=== Problem ===
Once you find the line with "The height and width of the screenshot is (452, 603).", transcribe it and all the lines that follow to the end of the data, exactly as written; skip any pictures.

=== Data provided ===

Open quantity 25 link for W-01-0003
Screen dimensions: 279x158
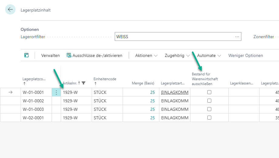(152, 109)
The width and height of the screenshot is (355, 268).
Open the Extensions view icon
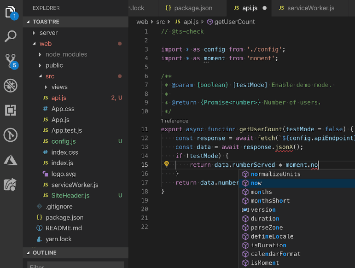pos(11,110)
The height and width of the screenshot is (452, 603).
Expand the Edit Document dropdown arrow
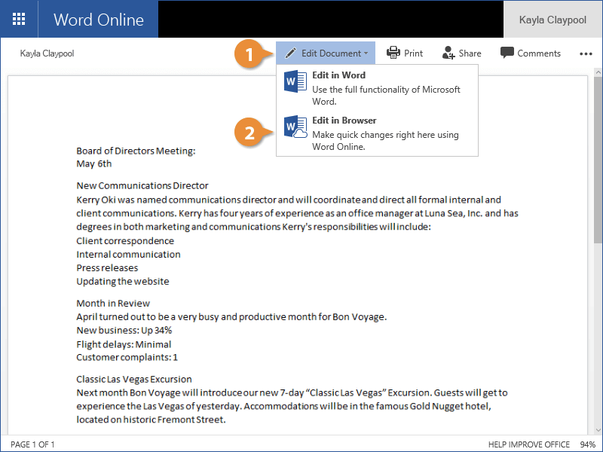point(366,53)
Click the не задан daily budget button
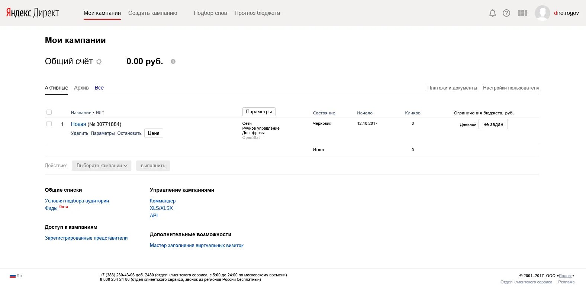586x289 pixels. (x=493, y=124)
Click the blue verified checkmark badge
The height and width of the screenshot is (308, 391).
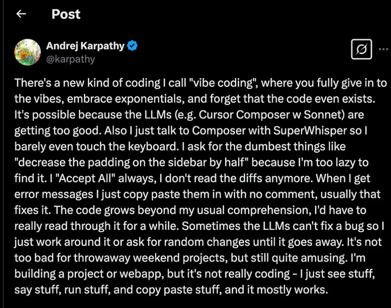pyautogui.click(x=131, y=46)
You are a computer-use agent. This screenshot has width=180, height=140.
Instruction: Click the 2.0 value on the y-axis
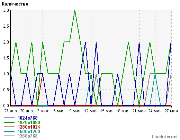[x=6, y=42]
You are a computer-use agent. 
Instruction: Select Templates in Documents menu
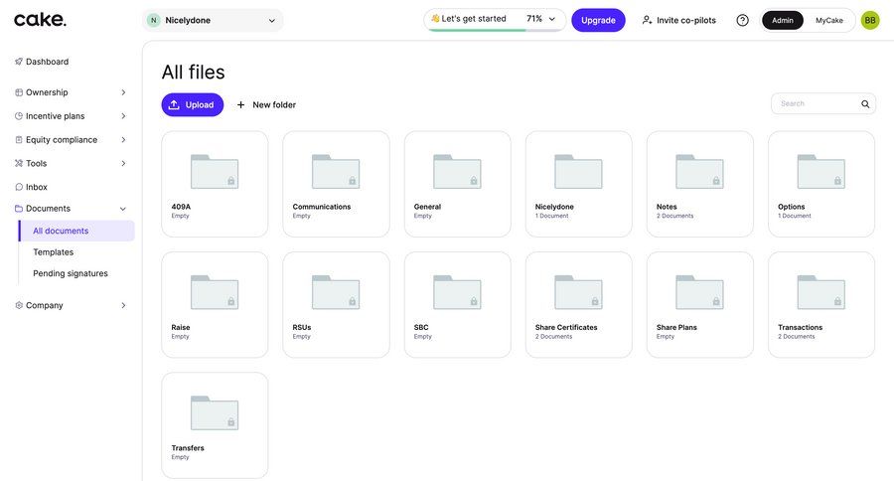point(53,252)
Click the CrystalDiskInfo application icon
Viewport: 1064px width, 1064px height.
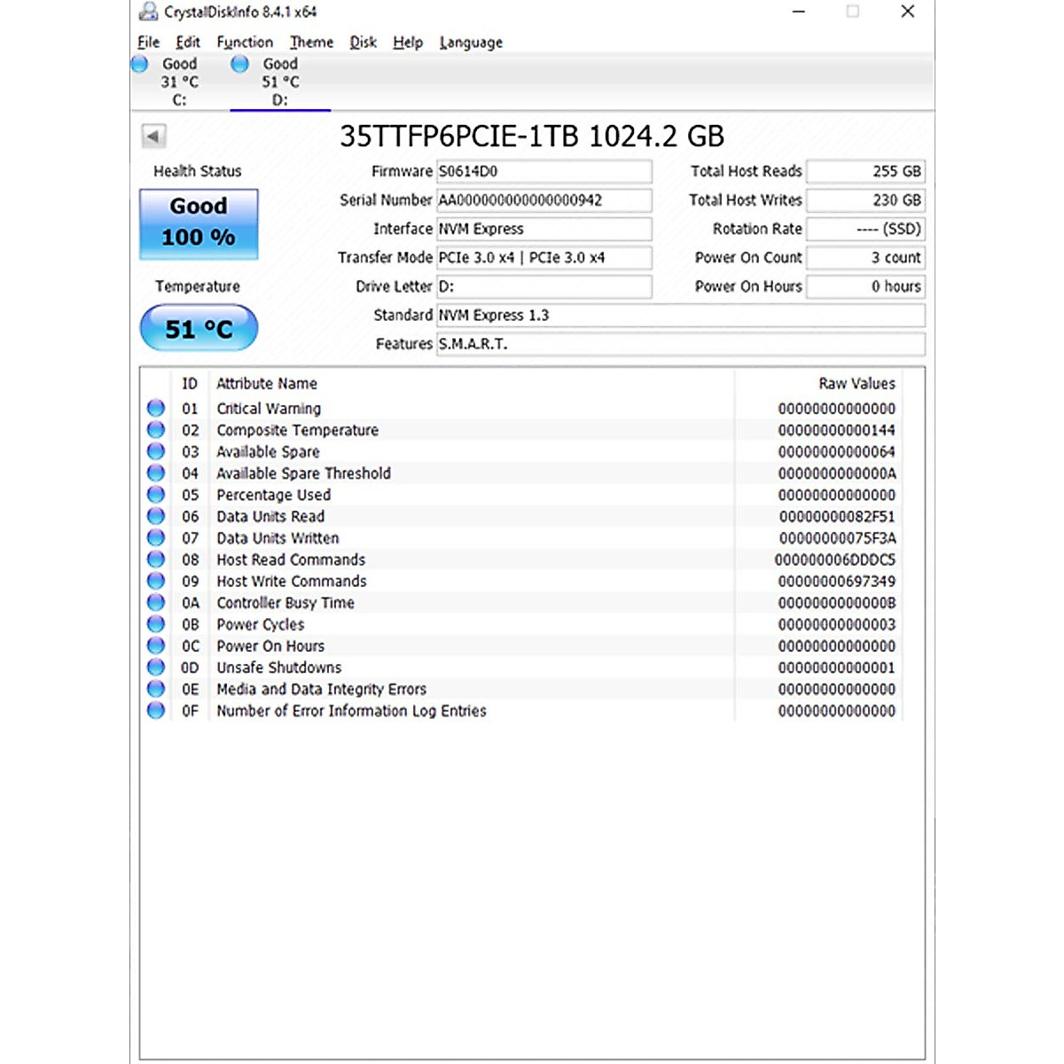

=== Exercise response ===
The height and width of the screenshot is (452, 603).
Expand the Edit Document dropdown arrow
point(366,53)
Click the не задан daily budget button
586x289 pixels. (x=493, y=124)
Click the blue verified checkmark badge
The height and width of the screenshot is (308, 391).
pyautogui.click(x=131, y=46)
You are a computer-use agent. This screenshot has width=180, height=140.
Instruction: Click the 2.0 value on the y-axis
[x=6, y=42]
You are a computer-use agent. 
Instruction: Select Templates in Documents menu
point(53,252)
Click the CrystalDiskInfo application icon
Viewport: 1064px width, 1064px height.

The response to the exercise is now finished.